City Festival makes the most of its limited resources

PUBLISHED : Monday, 12 January, 2009, 12:00am
UPDATED : Monday, 12 January, 2009, 12:00am

The Fringe Club's City Festival was launched on Thursday night with an opening fete on the roof garden. The little arts festival that could did it again, putting together a terrific lineup, despite lean times and leaner resources.

The opening event also overcame the absence of its spark plug - the event's chairwoman, Wailee Chow. She was laid up in bed with rheumatoid arthritis, but that didn't stop her from delivering an address - by video from her bed.

'I'm sorry to make you all stand there while I'm lying down,' she joked.

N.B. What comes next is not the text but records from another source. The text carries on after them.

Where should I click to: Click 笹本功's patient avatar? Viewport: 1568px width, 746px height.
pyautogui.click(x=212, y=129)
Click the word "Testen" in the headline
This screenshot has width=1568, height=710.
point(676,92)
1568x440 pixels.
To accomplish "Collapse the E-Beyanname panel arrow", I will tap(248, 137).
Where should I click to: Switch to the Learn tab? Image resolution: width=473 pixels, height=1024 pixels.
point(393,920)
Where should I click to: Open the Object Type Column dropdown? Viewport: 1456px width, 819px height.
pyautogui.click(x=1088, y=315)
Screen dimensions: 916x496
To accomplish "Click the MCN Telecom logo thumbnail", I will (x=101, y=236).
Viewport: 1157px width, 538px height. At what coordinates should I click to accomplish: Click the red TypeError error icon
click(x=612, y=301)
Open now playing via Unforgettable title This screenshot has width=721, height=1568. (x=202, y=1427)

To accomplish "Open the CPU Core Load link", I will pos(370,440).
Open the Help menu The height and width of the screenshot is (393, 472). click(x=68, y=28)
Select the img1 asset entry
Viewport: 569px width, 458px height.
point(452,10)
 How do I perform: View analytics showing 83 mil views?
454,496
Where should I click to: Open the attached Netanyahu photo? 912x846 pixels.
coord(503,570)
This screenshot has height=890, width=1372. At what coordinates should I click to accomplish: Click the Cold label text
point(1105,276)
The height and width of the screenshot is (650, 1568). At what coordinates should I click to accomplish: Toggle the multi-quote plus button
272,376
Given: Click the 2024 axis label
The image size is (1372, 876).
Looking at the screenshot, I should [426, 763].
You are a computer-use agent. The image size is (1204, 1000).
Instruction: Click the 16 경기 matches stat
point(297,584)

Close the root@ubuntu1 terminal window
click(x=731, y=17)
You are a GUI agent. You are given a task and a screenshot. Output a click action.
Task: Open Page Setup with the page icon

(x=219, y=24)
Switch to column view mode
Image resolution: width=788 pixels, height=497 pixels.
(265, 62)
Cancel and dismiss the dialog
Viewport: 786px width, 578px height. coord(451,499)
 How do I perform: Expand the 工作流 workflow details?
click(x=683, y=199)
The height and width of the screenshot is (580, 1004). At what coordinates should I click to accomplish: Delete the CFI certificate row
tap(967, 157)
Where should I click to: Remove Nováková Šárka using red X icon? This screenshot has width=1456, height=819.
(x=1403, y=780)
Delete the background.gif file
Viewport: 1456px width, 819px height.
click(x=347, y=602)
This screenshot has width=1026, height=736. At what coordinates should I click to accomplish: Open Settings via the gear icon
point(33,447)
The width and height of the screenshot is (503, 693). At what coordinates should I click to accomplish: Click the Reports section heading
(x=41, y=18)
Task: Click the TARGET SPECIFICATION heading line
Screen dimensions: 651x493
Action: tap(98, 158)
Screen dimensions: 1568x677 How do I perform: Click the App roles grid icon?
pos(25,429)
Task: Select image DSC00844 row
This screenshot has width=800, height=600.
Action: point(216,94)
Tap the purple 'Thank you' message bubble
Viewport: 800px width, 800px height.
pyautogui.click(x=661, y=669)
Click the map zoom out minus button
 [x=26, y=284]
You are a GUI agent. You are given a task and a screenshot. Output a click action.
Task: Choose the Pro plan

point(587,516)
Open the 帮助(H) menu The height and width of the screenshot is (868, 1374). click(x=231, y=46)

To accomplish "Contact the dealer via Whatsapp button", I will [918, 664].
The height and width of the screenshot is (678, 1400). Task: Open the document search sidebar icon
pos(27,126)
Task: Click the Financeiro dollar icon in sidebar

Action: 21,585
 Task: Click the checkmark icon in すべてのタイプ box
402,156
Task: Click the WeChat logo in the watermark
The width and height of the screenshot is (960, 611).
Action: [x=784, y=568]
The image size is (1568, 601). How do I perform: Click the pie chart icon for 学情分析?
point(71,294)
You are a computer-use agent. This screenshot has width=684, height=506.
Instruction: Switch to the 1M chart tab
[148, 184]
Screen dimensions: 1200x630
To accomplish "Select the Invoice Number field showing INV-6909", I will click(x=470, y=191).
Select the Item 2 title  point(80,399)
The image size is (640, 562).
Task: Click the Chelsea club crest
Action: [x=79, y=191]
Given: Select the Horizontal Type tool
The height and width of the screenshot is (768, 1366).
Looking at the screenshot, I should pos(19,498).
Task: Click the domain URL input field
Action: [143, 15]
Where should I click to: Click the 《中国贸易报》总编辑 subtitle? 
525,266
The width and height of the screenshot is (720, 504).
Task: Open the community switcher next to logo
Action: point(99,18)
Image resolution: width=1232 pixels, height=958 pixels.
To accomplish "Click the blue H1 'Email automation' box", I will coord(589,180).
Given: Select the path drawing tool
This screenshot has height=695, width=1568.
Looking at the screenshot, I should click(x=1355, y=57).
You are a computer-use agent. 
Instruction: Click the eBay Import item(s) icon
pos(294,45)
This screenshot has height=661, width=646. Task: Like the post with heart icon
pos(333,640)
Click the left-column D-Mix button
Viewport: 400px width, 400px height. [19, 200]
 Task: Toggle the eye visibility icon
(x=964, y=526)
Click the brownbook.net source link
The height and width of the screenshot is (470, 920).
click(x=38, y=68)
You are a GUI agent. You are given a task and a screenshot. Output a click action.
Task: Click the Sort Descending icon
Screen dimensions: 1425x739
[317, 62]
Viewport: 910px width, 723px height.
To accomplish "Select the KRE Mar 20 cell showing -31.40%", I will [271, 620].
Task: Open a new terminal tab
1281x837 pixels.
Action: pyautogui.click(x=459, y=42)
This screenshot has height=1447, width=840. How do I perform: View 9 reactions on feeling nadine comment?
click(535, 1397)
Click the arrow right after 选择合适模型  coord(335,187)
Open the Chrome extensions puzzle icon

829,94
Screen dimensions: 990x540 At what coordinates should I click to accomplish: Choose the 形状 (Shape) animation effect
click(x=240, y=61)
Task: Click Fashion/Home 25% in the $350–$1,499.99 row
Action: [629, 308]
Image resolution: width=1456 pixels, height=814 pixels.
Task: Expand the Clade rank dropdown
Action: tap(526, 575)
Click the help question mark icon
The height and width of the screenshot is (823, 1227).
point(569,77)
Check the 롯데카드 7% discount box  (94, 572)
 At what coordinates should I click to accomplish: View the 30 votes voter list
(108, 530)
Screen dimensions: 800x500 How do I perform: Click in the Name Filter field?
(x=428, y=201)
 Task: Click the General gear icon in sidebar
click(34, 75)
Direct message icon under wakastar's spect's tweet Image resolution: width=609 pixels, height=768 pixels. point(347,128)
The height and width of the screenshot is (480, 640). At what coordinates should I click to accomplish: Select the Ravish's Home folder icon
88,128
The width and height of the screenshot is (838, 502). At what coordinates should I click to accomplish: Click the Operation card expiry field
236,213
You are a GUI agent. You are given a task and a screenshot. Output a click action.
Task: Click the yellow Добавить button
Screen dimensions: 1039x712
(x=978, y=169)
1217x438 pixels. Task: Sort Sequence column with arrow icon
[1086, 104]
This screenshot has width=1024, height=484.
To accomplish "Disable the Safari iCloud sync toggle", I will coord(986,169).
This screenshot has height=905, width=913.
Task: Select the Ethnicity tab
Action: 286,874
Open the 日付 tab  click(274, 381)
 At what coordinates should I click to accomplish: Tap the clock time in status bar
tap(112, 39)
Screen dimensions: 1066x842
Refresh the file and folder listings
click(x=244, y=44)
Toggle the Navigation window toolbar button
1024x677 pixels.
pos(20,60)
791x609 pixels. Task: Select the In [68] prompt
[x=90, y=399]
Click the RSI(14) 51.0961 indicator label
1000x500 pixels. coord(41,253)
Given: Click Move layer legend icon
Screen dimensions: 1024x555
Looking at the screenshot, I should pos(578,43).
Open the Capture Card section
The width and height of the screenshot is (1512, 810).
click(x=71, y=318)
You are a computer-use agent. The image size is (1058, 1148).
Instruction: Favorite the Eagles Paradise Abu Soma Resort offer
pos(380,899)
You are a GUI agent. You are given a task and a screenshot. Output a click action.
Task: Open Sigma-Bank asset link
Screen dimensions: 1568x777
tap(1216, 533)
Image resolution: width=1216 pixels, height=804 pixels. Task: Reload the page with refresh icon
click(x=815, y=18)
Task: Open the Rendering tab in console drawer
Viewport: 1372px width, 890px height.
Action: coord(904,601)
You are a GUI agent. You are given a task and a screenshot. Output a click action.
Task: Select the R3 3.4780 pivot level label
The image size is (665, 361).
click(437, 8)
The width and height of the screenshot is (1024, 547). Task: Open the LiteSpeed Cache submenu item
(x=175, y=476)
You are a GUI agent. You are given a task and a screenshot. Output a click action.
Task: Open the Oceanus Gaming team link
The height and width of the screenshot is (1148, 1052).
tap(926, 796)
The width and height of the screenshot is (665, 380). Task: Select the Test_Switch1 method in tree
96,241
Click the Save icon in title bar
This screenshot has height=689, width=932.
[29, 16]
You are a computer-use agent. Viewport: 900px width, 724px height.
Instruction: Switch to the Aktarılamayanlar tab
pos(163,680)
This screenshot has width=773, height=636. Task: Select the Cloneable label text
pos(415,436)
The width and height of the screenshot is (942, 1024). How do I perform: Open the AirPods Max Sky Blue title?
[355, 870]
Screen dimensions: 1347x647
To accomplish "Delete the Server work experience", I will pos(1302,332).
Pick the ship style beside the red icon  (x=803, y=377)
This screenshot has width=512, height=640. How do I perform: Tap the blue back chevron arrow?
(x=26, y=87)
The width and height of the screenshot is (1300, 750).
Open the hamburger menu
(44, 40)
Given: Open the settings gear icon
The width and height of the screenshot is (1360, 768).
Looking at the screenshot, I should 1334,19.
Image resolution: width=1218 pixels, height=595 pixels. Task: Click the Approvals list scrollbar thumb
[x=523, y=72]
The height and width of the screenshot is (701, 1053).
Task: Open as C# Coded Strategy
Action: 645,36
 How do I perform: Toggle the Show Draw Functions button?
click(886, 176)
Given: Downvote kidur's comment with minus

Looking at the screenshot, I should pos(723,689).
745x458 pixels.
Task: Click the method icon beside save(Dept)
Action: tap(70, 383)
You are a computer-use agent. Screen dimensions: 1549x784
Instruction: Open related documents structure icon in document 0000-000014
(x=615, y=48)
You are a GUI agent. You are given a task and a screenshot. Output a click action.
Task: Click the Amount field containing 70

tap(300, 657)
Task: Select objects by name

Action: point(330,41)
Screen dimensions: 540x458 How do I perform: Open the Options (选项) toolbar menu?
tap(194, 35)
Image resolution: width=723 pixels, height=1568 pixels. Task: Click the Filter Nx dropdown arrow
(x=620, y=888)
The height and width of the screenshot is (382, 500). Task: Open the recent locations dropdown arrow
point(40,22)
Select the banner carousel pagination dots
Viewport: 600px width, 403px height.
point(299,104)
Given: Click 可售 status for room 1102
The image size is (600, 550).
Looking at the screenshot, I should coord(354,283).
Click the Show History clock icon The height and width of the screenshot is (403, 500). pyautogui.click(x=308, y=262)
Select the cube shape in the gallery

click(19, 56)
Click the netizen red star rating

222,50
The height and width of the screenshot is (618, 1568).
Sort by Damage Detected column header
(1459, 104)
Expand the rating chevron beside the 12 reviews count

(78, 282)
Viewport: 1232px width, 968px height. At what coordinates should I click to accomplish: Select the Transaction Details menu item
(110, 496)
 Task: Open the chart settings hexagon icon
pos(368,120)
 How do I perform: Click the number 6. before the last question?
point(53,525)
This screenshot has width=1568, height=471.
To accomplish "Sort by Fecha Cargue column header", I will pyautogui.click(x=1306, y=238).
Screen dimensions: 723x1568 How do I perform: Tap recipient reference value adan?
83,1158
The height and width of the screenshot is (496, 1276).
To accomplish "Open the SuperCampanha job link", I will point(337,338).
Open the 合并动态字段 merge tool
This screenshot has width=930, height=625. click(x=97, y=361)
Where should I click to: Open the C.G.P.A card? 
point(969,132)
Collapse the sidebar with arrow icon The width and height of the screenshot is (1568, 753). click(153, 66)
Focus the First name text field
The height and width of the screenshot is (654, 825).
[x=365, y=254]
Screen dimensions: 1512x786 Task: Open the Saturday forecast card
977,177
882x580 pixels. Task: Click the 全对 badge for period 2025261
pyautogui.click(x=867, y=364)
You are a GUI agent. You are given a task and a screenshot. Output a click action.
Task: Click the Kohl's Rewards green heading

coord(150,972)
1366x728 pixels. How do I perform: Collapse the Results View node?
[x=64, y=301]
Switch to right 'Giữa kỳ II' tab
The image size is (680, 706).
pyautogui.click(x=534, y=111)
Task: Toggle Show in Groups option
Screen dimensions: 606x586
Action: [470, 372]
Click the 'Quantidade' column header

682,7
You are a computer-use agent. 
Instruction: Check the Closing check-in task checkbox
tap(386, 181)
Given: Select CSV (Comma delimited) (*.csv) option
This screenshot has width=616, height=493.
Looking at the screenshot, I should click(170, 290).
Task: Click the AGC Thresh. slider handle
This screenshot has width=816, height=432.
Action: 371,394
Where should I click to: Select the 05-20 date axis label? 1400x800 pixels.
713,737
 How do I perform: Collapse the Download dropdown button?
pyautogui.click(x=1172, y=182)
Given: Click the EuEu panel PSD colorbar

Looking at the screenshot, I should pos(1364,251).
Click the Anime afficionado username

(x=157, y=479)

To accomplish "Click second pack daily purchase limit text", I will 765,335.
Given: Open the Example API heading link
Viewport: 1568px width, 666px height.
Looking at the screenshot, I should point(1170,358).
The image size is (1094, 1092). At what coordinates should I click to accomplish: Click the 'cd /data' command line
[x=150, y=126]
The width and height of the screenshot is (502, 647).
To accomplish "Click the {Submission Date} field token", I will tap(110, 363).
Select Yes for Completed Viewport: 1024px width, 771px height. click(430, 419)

Artistic director Benny Chia made the introduction. 'It's the first festival of the year and as an urban culture festival, what we are trying to achieve is heritage preservation and engaging in cultural exchange. Last year gave new meaning to the [phrase] 'lost generation'. Everyone is worried about their losses, but we are cautiously optimistic.'

That's because 2009 will be a big year for the Fringe, as a complete overhaul of the building will begin this summer, with architecture firm Atelier Pacific in charge.

For a preview, cabaret artist Poppy Roe (below) performed the Marilyn Monroe-inspired gem Diamonds Are a Girl's Best Friend at the reception, then rushed downstairs to open her show, Marilyn and Will, while Rick Lau seduced the crowd with My Funny Valentine.

For a while, everyone forgot the recession. As Chia said, 'with less money, you just become more creative'.

The City Festival continues until January 24.